I know the company is marketing to a new class of people with too much money to spend–the new generation iPod “Sex and the City” anti-geeks who drive heavily overpriced BMWs specifically because they’re compatible with their tunes devices–but no design, no matter how ‘enchanting’ is going to make up for overall capacity and cost effectiveness.

But then, I’m an old generation Ford Focus driver who hums under my breath as I drive.


Slashdotted AKMA

AKMA’s recent flirtation with breaking the law by using the open WiFi outside of the library has been Slashdotted. Contrary to many Slashdot stories, this one is amazingly free of invective, and has some very thoughtful responses.

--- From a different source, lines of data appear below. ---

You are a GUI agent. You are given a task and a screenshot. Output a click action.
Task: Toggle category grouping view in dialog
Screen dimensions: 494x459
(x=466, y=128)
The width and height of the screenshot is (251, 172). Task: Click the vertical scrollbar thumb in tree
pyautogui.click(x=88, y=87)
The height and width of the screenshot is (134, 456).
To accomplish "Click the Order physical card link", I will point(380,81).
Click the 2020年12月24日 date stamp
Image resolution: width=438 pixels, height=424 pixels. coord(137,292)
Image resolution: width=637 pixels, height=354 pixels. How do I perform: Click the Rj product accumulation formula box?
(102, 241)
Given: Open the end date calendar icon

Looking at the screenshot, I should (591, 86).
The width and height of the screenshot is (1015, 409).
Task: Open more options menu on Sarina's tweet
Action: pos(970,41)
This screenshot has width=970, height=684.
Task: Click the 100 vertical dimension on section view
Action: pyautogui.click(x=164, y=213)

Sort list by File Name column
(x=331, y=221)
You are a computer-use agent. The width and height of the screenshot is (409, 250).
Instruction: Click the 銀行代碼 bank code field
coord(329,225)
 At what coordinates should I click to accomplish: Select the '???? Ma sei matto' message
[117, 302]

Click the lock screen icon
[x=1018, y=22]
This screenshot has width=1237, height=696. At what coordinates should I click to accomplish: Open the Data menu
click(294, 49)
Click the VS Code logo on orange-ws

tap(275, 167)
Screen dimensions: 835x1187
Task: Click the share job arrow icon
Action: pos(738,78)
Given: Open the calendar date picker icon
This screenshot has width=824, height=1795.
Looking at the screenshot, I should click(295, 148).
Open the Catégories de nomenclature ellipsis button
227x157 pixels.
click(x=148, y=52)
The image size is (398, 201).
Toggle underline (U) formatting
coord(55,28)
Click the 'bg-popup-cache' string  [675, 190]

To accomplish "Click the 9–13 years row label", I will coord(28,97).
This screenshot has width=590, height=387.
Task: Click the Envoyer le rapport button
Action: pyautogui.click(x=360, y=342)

In particular, when the story was submitted, the writer made specific mention of AKMA’s profession:

A policeman approached him and asked that he only access the Internet from within the Library and hinted that Federal Laws against “signal theft” were applicable. Oh, and btw, we’re not talking about a person that looked like your stereotypical ‘hacker’; AKMA is an ordained priest.”

(Oh, I would love to see a Gary Turner morph of AKMA into a hacker.)

This sparked additional commentary above and in addition to that generated by the policeman’s actions, including the following:

Actually, that’s a good point. We’re thinking “jerk policeman picking on innocent geek”, but it might have undercurrents of “jerk policemen who hates priests picking on innocent geek who is a priest”. We probably need to get over the idea that certain occupations are automatically respected (priests, doctors, COBOL programmers, etc).


Our friends for freedom

I’ve developed a re-awakened interest in World War II history due to conversations that I’ve been following in weblogging. I went to the library to check out a couple of books on the Japanese internment, and found five books on women’s participation in the war effort intermixed on the same shelf. I checked out books on both subjects.

One of the books makes liberal use of WW II posters, as demonstration of the contradiction inherent with women’s roles during the war. Going online, I found digital images of almost all of them, and they are fascinating to look at; particularly since most encouraged behavior in war that the country, as a whole, discouraged during peace.

For instance, in one set of posters, each features a photo of a man representing a country who was ally in the war. All of the posters had words to the effect that these people were our friends in the fight for freedom. Among those so honored were the very proud, and very black, Ethiopians; ironic, when you consider that blacks in this country weren’t allowed to serve alongside the whites in most situations until later in the hostilities.

In fact, when a small group of black nurses were finally allowed to volunteer at war’s end, they were assigned to tend German patients; laws on the books prevented them from helping American or other allied white men.